Stored items from a collection
++++++++

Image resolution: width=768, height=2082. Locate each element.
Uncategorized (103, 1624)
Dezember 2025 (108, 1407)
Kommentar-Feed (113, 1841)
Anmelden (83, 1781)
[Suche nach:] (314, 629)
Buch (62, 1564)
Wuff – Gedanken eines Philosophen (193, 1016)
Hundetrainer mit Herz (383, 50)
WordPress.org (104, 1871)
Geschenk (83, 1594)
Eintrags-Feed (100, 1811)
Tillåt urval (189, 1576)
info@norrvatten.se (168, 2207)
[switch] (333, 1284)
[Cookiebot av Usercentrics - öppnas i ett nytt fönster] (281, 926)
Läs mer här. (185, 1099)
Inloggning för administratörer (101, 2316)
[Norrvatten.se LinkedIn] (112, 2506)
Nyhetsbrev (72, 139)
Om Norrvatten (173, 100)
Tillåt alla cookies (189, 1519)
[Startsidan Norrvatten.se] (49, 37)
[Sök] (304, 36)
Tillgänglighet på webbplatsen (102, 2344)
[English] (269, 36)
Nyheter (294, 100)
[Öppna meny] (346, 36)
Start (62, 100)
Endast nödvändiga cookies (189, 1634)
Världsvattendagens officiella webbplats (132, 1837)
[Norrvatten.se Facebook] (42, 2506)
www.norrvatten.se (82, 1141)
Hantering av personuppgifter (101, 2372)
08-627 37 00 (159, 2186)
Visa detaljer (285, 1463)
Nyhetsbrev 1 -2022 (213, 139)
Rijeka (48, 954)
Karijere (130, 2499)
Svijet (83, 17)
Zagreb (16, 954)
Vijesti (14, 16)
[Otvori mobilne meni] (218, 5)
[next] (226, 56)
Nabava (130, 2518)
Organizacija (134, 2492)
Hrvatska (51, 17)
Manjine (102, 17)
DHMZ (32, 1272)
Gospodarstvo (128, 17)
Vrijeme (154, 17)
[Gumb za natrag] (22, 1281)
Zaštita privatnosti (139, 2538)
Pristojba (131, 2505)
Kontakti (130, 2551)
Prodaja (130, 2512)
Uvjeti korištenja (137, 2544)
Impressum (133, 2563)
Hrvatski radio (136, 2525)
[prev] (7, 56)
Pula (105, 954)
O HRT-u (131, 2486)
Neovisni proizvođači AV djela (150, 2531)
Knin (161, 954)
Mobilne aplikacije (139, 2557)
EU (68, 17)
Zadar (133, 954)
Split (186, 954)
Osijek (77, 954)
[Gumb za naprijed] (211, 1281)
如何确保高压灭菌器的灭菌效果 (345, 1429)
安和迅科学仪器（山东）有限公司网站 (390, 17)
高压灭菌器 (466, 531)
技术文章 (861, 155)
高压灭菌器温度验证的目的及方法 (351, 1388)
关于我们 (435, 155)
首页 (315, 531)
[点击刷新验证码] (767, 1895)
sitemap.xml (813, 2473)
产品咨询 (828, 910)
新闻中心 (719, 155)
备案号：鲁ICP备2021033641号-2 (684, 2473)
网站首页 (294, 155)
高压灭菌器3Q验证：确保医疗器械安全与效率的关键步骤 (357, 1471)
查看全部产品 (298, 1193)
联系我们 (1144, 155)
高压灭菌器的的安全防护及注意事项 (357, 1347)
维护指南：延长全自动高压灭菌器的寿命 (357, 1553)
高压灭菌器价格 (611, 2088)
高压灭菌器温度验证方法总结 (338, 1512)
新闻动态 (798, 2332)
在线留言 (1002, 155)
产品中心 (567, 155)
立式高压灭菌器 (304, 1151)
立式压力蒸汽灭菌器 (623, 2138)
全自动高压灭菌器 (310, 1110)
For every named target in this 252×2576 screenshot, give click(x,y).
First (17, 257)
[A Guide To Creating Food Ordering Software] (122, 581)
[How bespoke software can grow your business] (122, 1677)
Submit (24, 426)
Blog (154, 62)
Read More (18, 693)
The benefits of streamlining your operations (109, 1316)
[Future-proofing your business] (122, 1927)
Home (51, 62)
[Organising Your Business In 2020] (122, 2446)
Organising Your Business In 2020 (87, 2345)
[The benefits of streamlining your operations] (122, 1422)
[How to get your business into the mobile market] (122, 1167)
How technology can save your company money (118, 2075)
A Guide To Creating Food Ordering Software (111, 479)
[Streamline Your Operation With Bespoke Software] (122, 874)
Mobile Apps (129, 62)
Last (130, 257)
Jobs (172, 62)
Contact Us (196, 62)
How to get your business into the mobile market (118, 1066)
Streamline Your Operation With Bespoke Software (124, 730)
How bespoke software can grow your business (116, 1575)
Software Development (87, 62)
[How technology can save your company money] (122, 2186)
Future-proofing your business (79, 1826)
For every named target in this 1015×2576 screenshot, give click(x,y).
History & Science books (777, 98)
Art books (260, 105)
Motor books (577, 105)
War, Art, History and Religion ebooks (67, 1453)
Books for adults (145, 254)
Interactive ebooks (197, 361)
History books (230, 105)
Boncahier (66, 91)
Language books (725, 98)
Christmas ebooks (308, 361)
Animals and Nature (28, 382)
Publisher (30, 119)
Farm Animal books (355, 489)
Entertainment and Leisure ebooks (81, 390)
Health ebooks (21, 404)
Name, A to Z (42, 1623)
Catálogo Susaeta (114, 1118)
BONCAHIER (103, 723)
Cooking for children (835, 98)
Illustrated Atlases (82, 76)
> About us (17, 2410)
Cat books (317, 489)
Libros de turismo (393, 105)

++++++++

Aim of the task
Lines containing the word "named" are to be pulled from the records and copied.

Response box
For every named target in this 252×2576 screenshot, give click(x,y).
For every named target in this 1015×2576 screenshot, give click(x,y).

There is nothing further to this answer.